▶ _What is expected_
Set down exactly the lines below, from the one containing "Image resolution: width=768" through the final line, and include no others.

┌─ Exercise materials

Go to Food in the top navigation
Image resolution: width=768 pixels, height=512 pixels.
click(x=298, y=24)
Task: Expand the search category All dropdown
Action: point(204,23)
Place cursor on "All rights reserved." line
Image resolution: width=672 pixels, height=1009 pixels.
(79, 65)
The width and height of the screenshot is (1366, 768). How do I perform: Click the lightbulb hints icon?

└─

▶ _Solution for this task_
Image resolution: width=768 pixels, height=512 pixels.
click(x=298, y=24)
Task: Expand the search category All dropdown
Action: point(204,23)
Place cursor on "All rights reserved." line
Image resolution: width=672 pixels, height=1009 pixels.
(79, 65)
The width and height of the screenshot is (1366, 768). How do I perform: Click the lightbulb hints icon?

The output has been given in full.